Pupils have returned from a two visits to the Somme battlefields of the First World War organized by their school in London’s East End as part of their history GCSE studies into causes of the 1914-18 War.
They explored the battlefields and what’s left of the trenches of the Western Front to mark the 100th anniversary of the Great War.
The youngsters from Bethnal Green’s Morpeth Secondary, in the run-up to this year’s #RemembranceDay, had their own private act of Remembrance at the Menin Gate where they paid tribute to two men from the East End killed in the four-year world conflict.
One was a former pupil, Walter Gillings from Mile End, who enlisted at 18 in the City of London Territorial Regiment based in Poplar and went to the Western Front in 1915 as a rifleman, then joined the Machine Gun Corps a year later as a Lance Corporal.
The other was Thomas Parker, a 27-year-old professional soldier from Bethnal Green, who was killed at Ypres on November 11, 1914—ironically on the same date that was to be declared Armistice Day four years later, when the guns fell silent on the 11th hour of the 11th month.
The bodies of both fallen warriors were never found.
Morpeth Headteacher Jemima Reilly unveiled a plaque in the school playground in the summer in tribute to Walter Gillings, killed at on the first day of the Battle of Messines Ridge in 1917.
It replaced one lost when the school was badly damaged in the Blitz 25 years later during the Second World War.
The school had a call in 2012 from the National Memorial Archive for information about a memorial to L/Cpl Gillings which they understood was in Morpeth. It followed a request for information back in 1991 about such a memorial from an ex-pupil who remembered Walter Gillings’ name. But no-one at the school knew anything about it.
So Head of History Tom Smith set about solving the mystery and discovered there had once been a plaque to Walter Gillings, who was a pupil between 1903 and 1911.
Walter was born in 1896 to Billingsgate fish curer John Gillings and his wife Alice at 5 Sceptre Street, Mile End Old Town, Tom’s research found.
Walter was enrolled at Essex Street Elementary school when he was seven. Morpeth’s Lower School was once housed in Essex Street, which is why they received enquires over the years about the Gillings memorial.
He was killed at Passendaele on June 7, 1917, during a British action to dislodge German forces occupying the Messines Ridge that overlooked the Belgian town of Ypres.
“He would likely have been sent forward to capture the German machine guns,” Tom tells his students on the field trip to Ypres.
“The besieged town never fell, thanks to men like Walter Gillings who prevented the German invaders getting in, leaving a small corner of southern Belgium unoccupied.”

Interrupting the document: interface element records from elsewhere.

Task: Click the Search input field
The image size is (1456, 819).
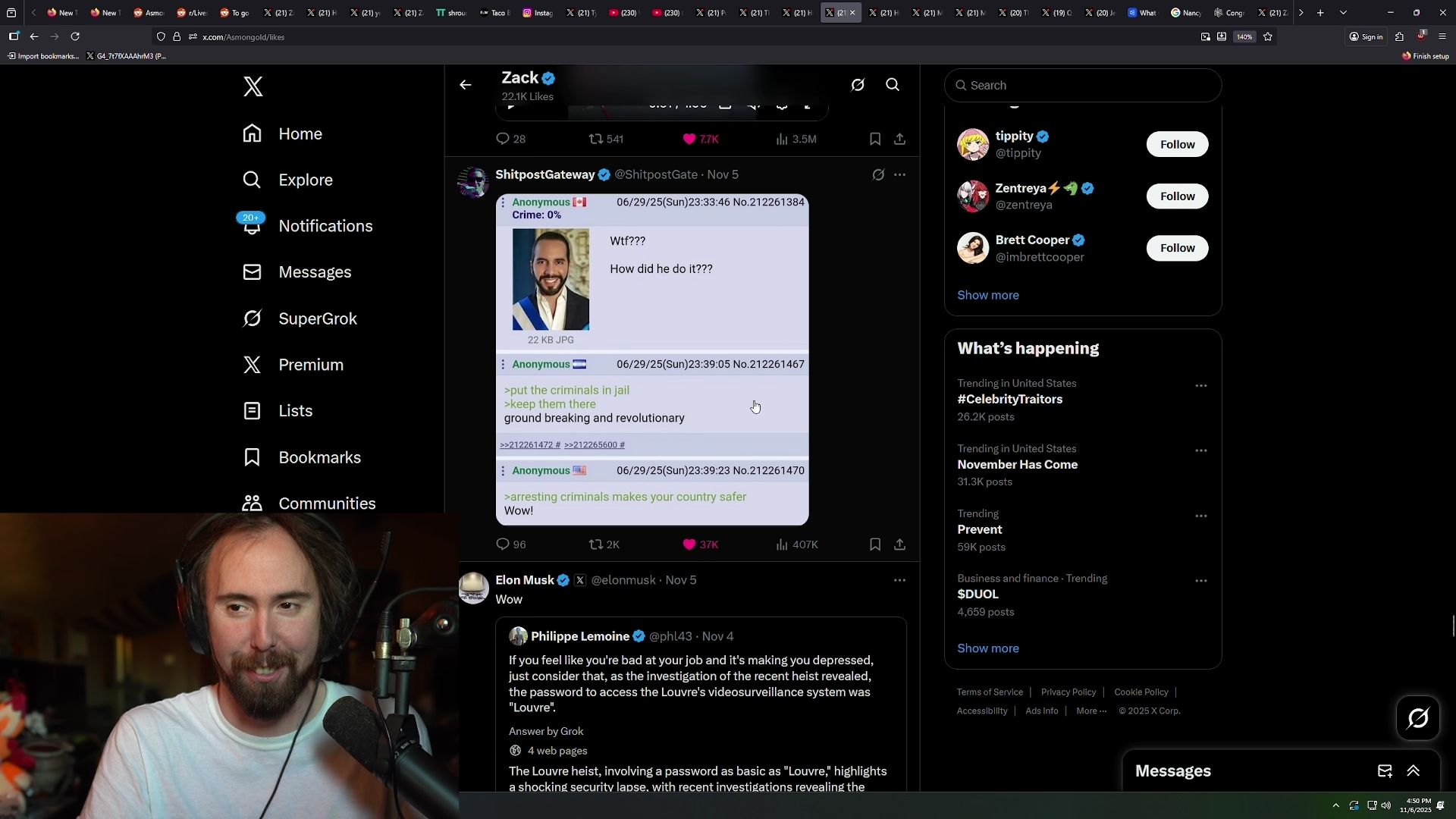Action: pyautogui.click(x=1083, y=86)
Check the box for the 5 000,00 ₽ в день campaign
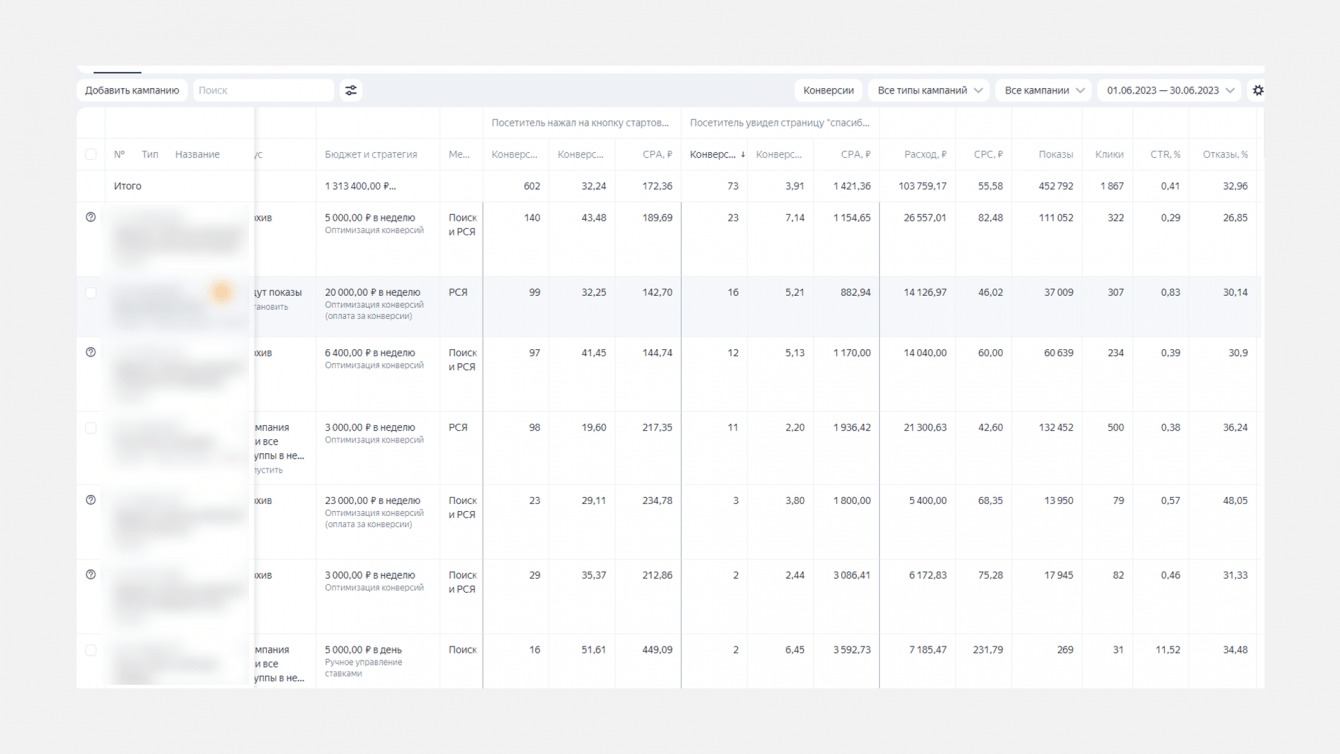Viewport: 1340px width, 754px height. [91, 650]
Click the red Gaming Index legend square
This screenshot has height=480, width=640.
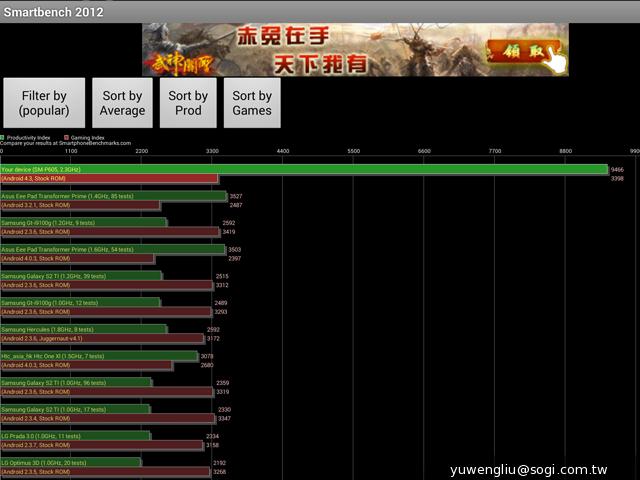[x=66, y=136]
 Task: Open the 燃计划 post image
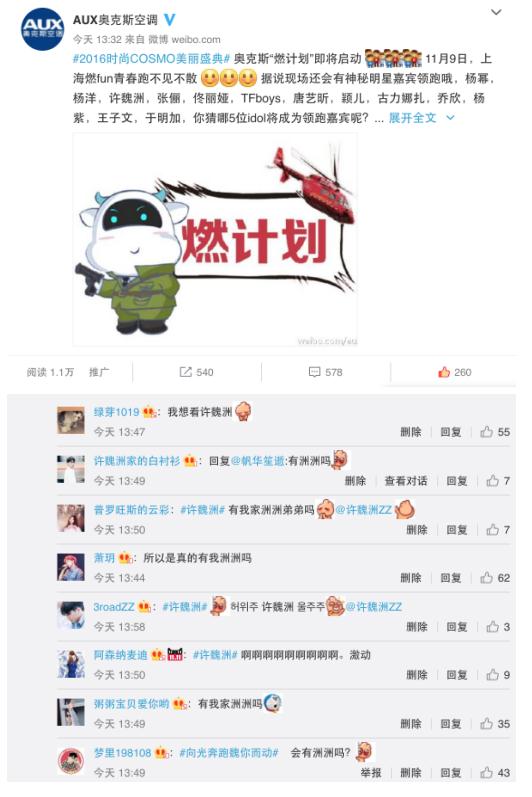point(215,239)
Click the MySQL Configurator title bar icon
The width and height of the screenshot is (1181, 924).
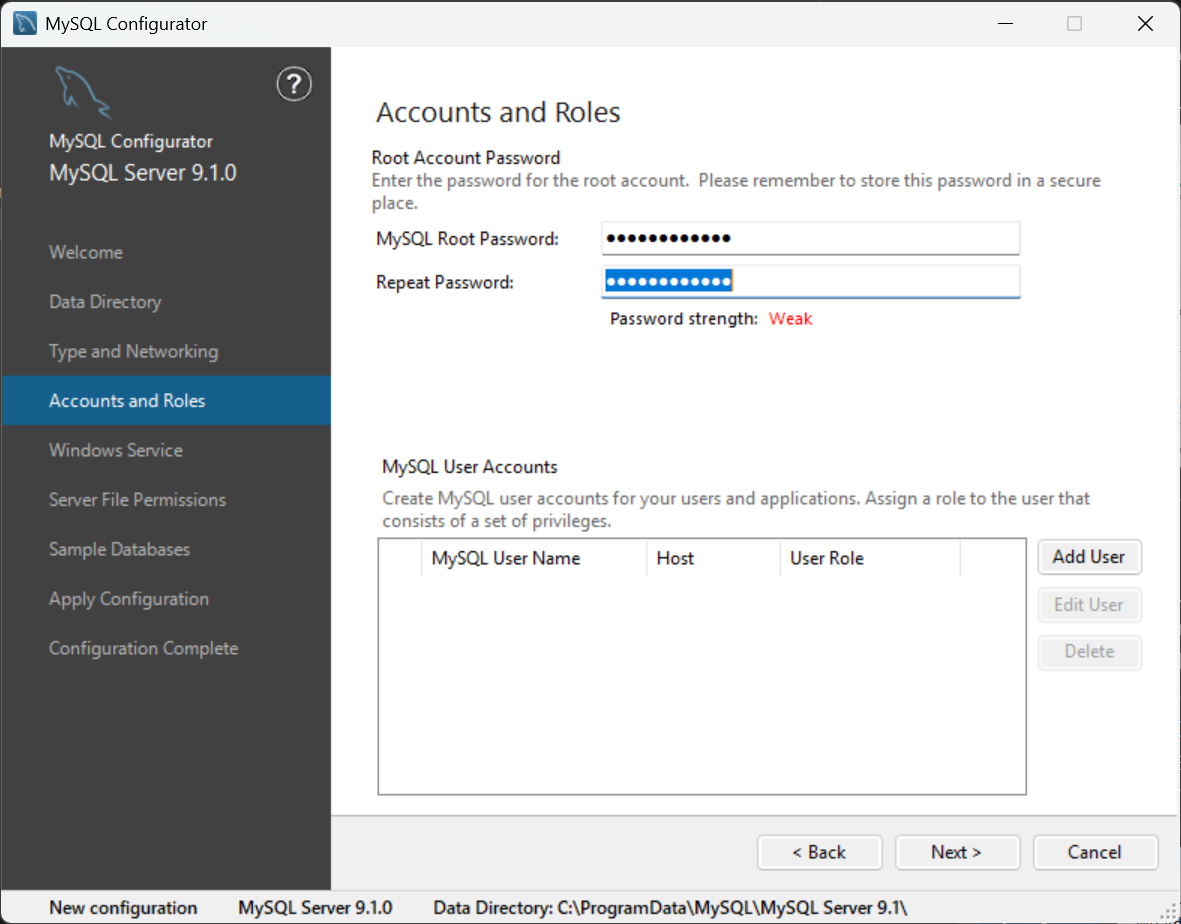click(25, 24)
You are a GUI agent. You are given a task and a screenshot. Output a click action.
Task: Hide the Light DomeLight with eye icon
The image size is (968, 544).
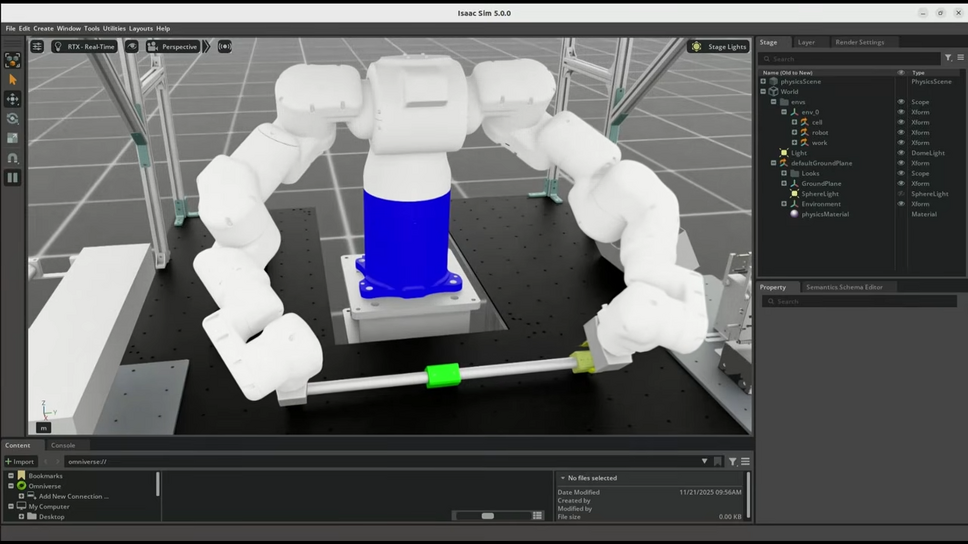[x=900, y=153]
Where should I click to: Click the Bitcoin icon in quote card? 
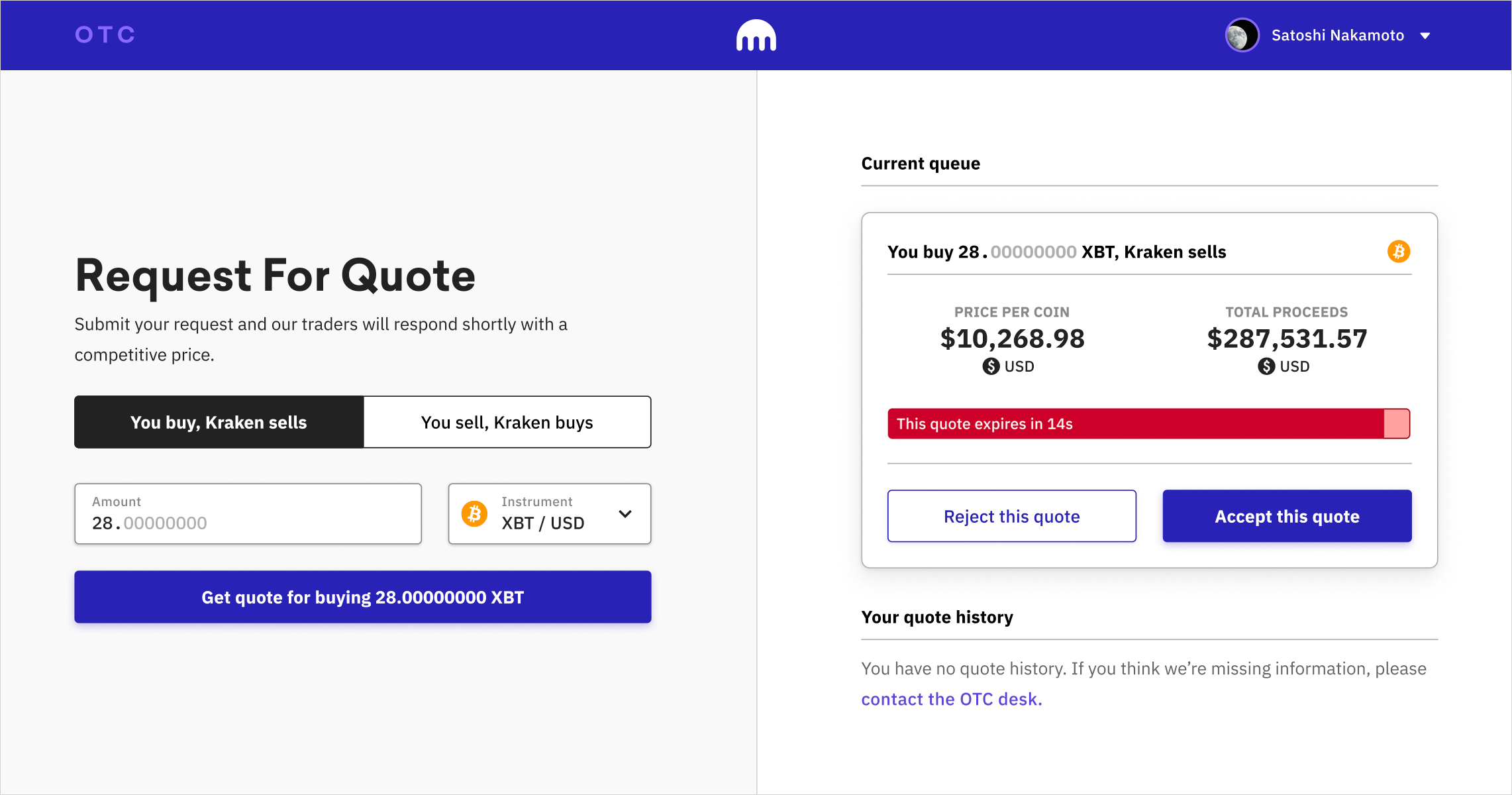pos(1399,252)
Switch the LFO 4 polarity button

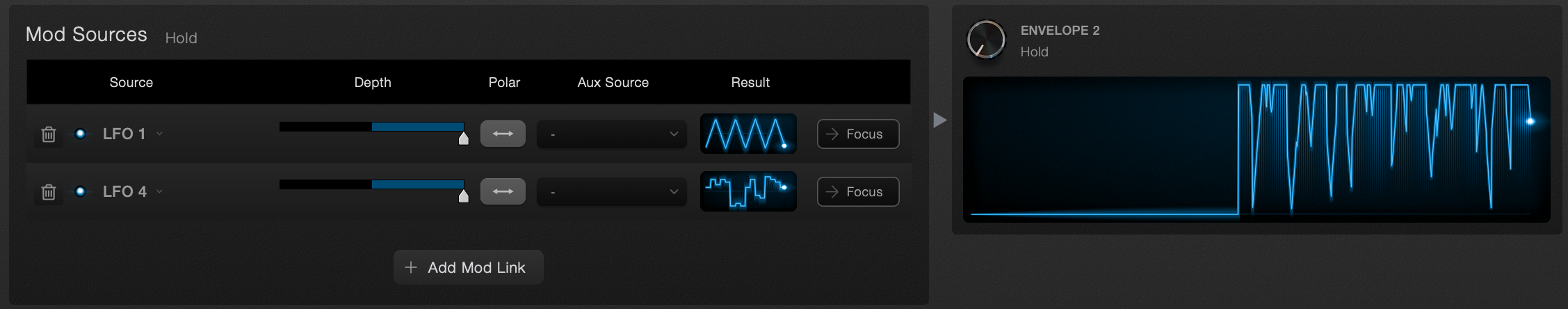point(503,191)
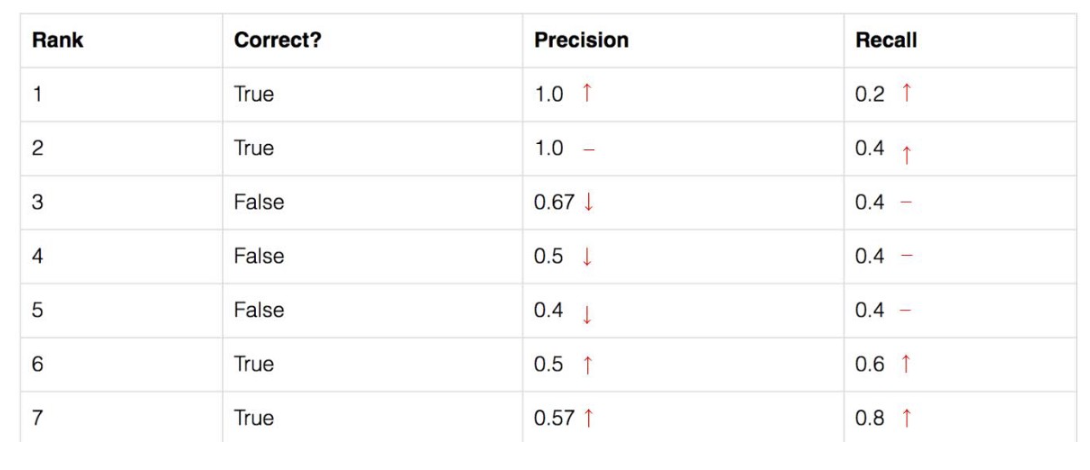This screenshot has height=470, width=1090.
Task: Click the red dash next to recall 0.4 in rank 3
Action: click(x=906, y=202)
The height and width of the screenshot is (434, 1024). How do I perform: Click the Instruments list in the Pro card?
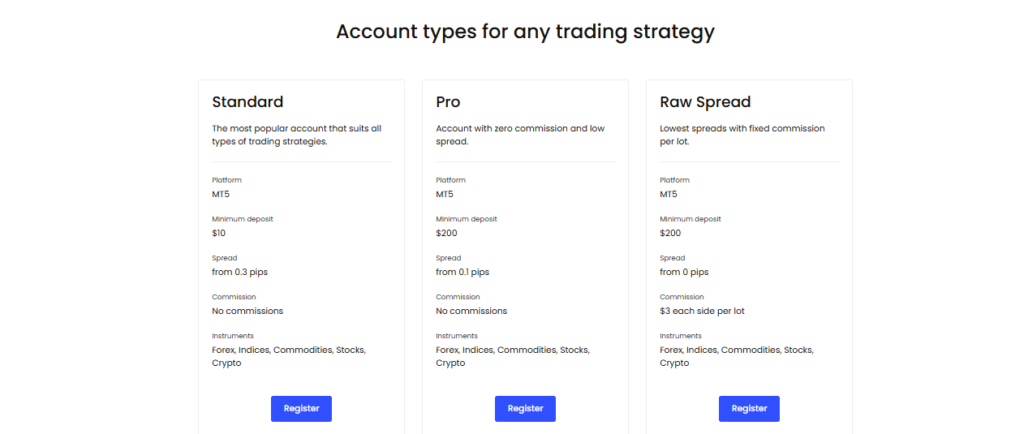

Walter’s name was later inscribed on the Menin Gate memorial containing 55,000 names of British and Empire soldiers killed defending Ypres who have no known grave.
“The visit widened our students’ understanding of the war as a global conflict,” Tom told the East London Advertiser.
“We were also careful to highlight the extent of German losses by visiting Neuville St Vaast cemetery, exploring how the defeated Germans were not allowed to honour their dead in the same way as the victorious Allies.”
The fate of the British and Empire forces depended on the willpower of those men fighting without adequate supplies and bogged down in Flanders mud, the students are told.
But somehow, the German thrust was halted at Ypres, leaving a small corner of southern Belgium unoccupied by the invading forces.
“Demarcation stones around the town today show just how close the Germans got,” Tom explaines. “They show how close we came to losing the war in those first three months.”
The Morpeth youngsters, a century on, were at the Menin Gate on October 28, where the King and Queen of Belgium and Germany’s Chancellor Angela Merkel gathered with dignitaries from all nations to commemorate “this first titanic struggle” of the Great War.
“The focus was on reconciliation,” Tom added. “The speeches were about the need to remember that the formation of the European Union more than half-a-century later was to prevent future tragedies like 1914, especially poignant given current moves to remove Britain from the EU.”
The students also toured Messines where Allied forces launched their assault in June, 1917, on the ridge to free up troops for the more challenging Battle of Passchendaele that July.
It was at Passchendaele where Walter Gillings died in 1917.